Em última análise, faz sentido que ciclo seja tema de uma adaptação moderna de uma obra de quase dois séculos. Afinal de contas, o empenho de autores como Edgar Allan Poe e outros mestres em criar horror e mistério se tornaram tão populares que entram no DNA de um sem-fim de obras que bebem diretamente dessa fonte, conscientemente ou não.
A Queda da Casa de Usher tem plena consciência dessa herança e brilha justamente por isso.
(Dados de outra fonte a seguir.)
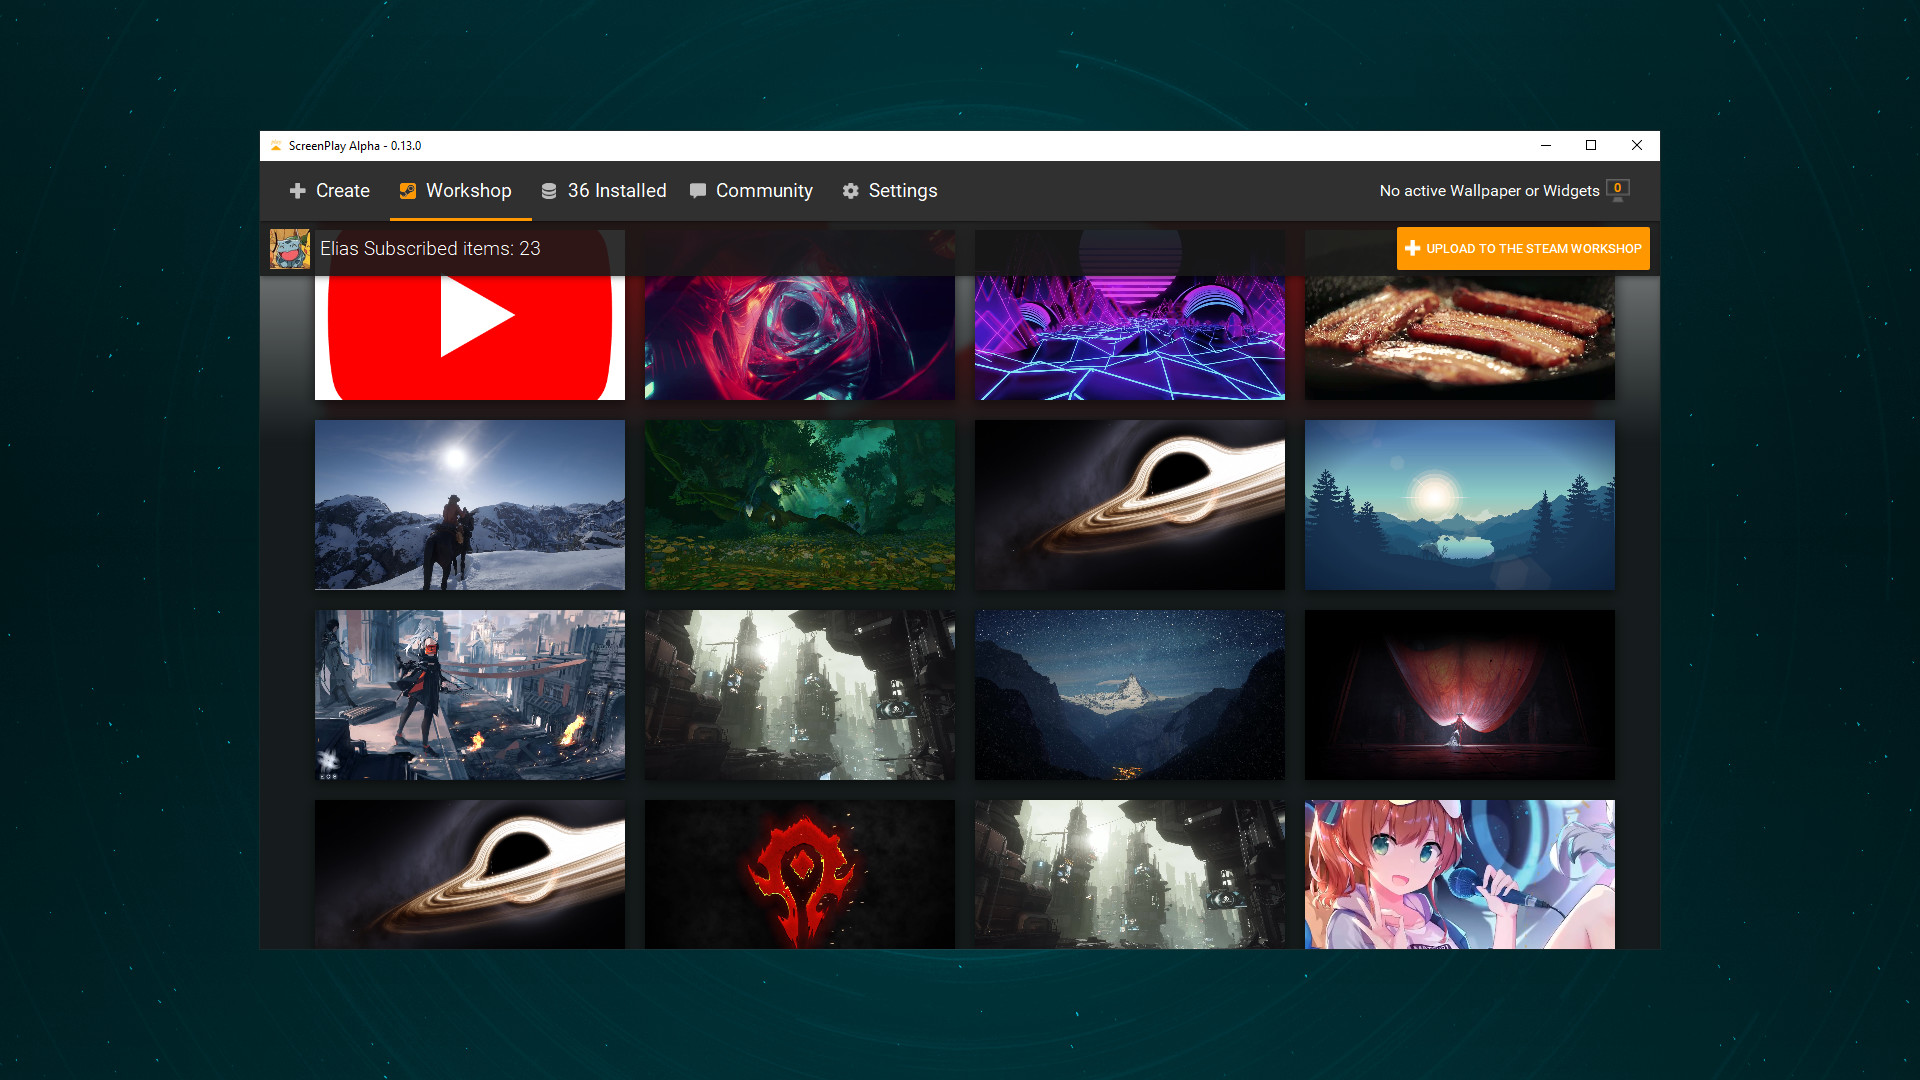
Task: Select the anime girl with microphone wallpaper
Action: coord(1460,875)
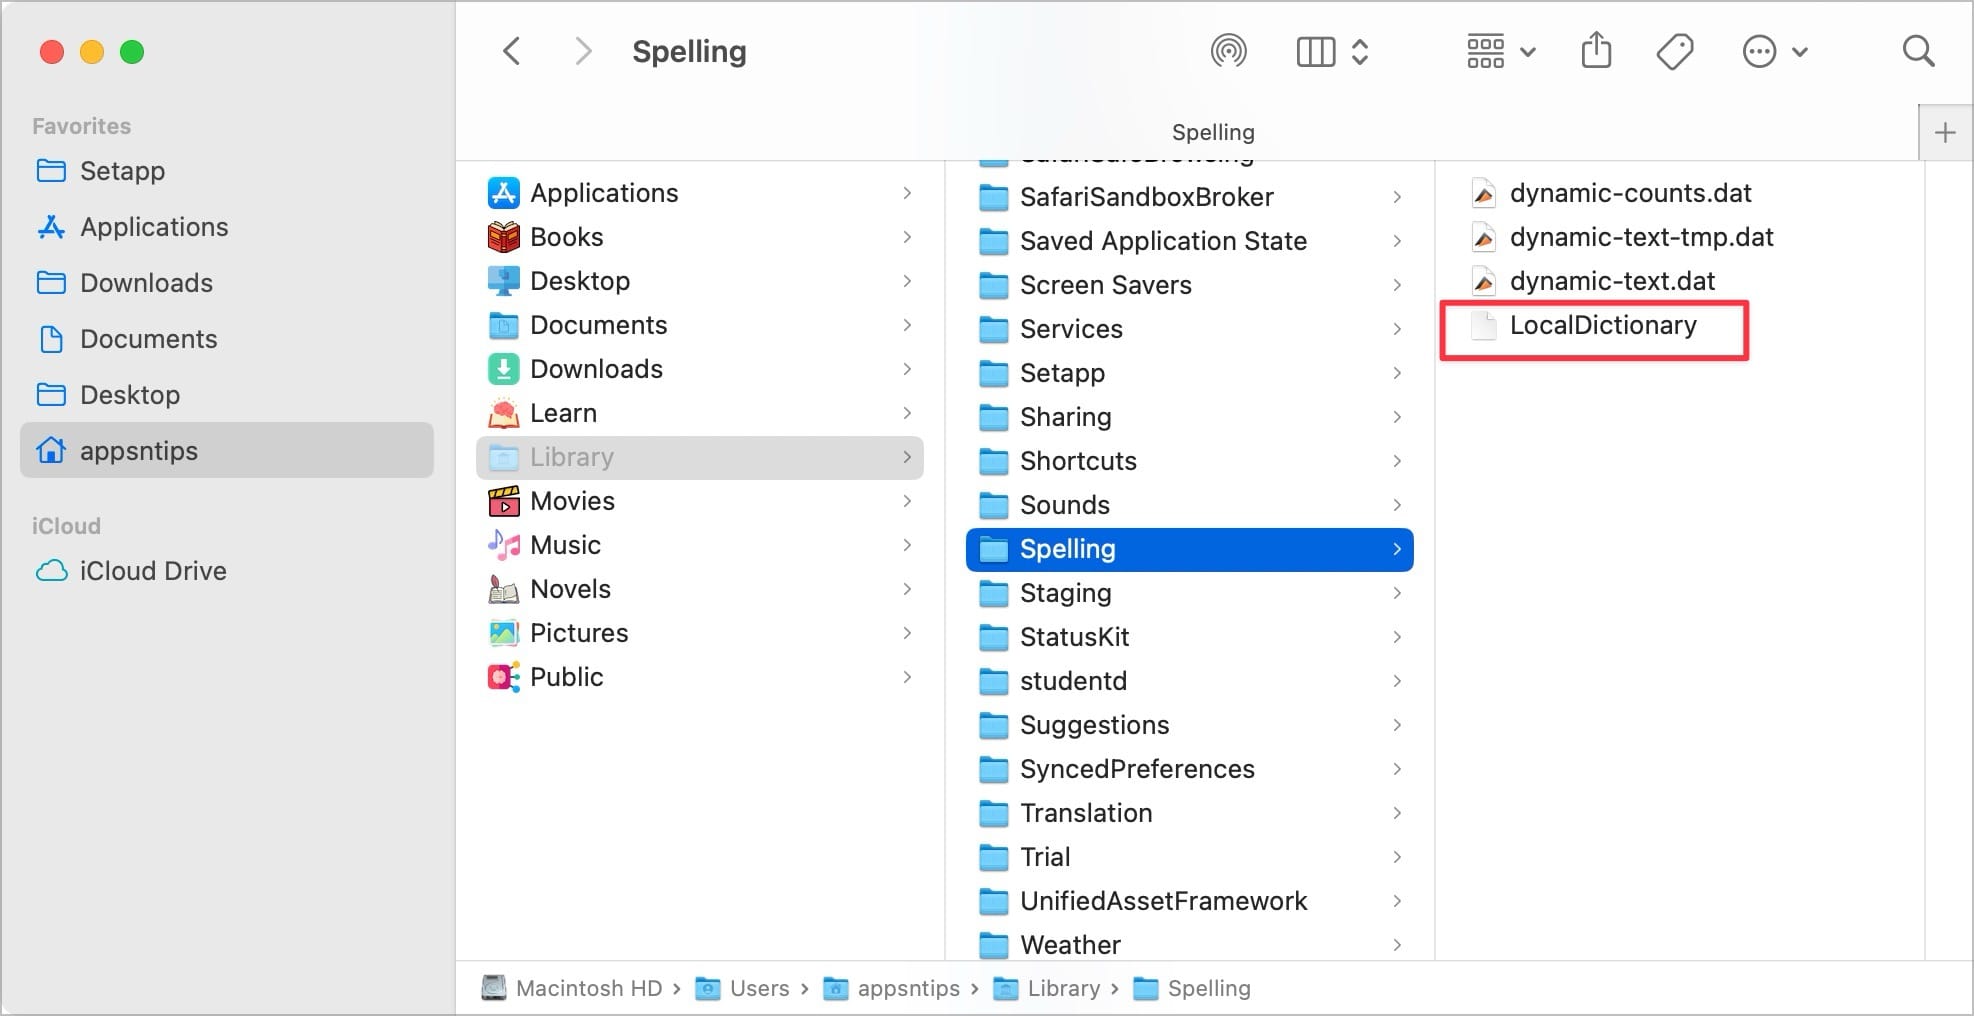Open the Share toolbar button
This screenshot has width=1974, height=1016.
point(1596,51)
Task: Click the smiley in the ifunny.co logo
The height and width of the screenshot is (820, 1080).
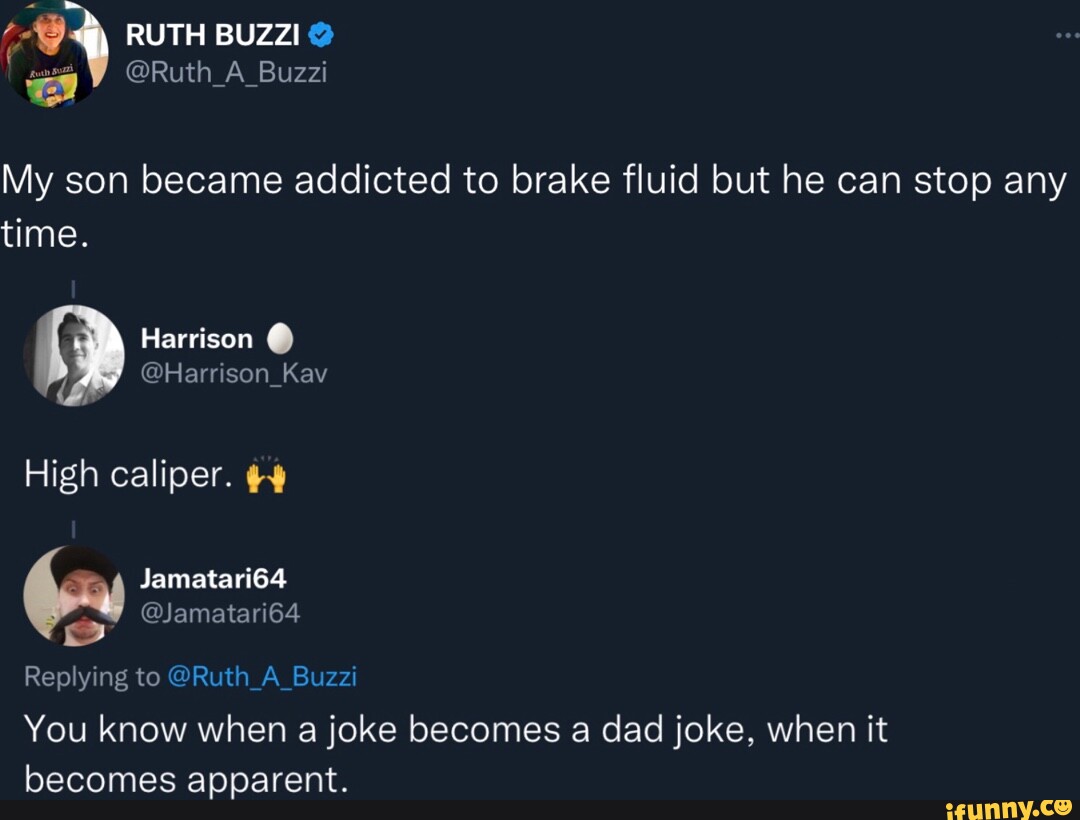Action: point(1063,808)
Ao mesmo tempo em que rejeita o comodismo de recriar as obras originais mecanicamente e surfar no prestígio delas, também se esquiva do peso de comparações às quais talvez não tivesse chance. É uma série que voa com as próprias asas por uma rota ancestral, e pousa com graça o suficiente para garantir seu lugar em meio ao longo bando de corvos que assombram e encantam.